ITS e imprese

Con la «Lean Academy» più legami con le aziende

di Silvia Pieraccini

La lean manufacturing entra alla scuola superiore per avvicinare i giovani – e non solo – alle tecniche di efficientamento tipiche dell’industria, che puntano a eliminare gli sprechi riorganizzando produzione e logistica. All’Istituto tecnico industriale Meucci di Firenze ha aperto nei giorni scorsi la prima Lean Academy del Centro Italia, un laboratorio didattico, frutto di un progetto-pilota per l’alternanza scuola-lavoro. Il progetto nasce dalla collaborazione tra l’Itis e la società di consulenza fiorentina New Value, specializzata in lean production e principale partner di Fiat per il training su world class manufacturing (Wcm), ed è diretta non solo agli studenti, ma anche alle aziende del territorio.
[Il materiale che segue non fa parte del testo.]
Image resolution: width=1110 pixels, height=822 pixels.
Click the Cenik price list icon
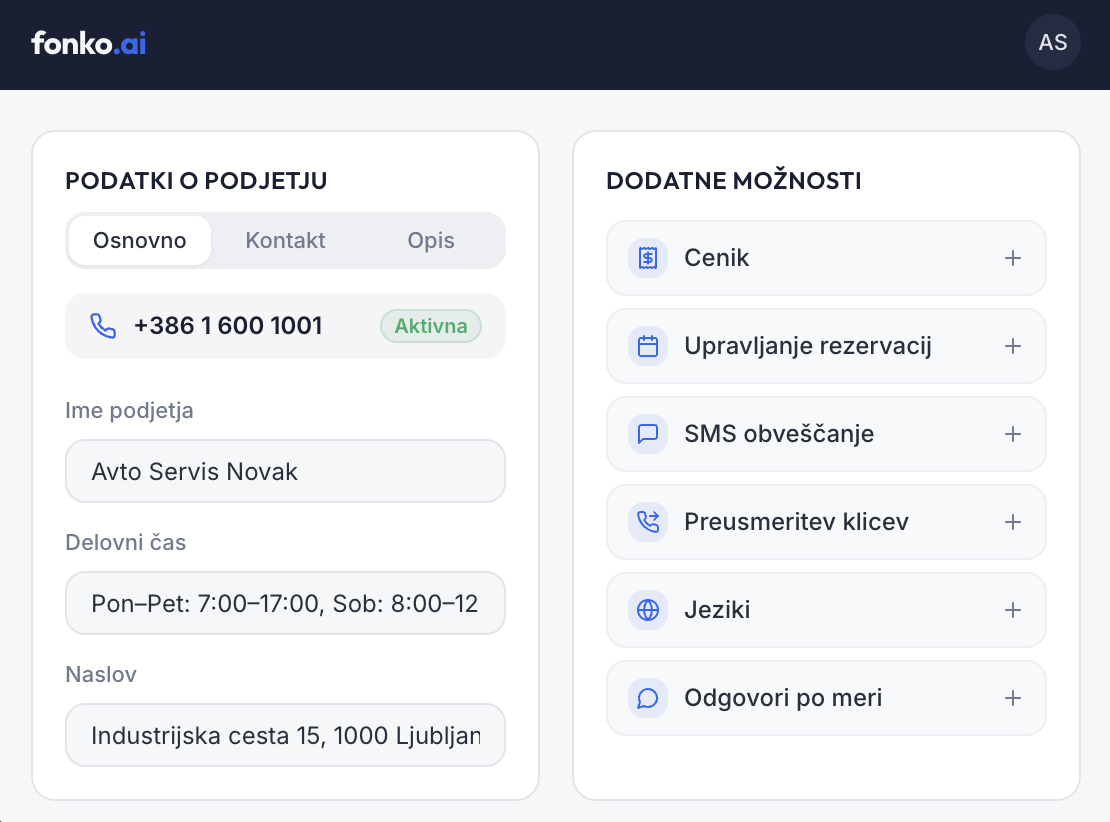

I consulenti di New Value svolgeranno infatti sia un programma articolato su simulazioni e attività pratiche diretto agli studenti; ma utilizzeranno anche il laboratorio dell’istituto per coinvolgere le aziende private e sperimentare soluzioni personalizzate.

«La Nv-Lean Academy è una factory - spiega New Value - nella quale è riprodotto un processo di produzione industriale, concepito per poter realizzare esperienze operative di trasformazione Lean, come eliminare sprechi e perdite, analizzare overproduction, errori, diseconomie, eccesso di materiale o di movimenti degli operatori, in modo da trovare soluzioni per attaccarli e eliminarli».

Obiettivo dell’Academy non è solo quello di fare didattica e formazione teorica, ma anche di insegnare il mestiere del lean specialist o del progettista e costruttore di materiali.

Per l’Itis Meucci la Lean Academy è un altro passo nel percorso di avvicinamento tra la scuola e il mercato del lavoro «che richiede nuove competenze non solo approfondite - spiega - ma soprattutto estese e ampliate».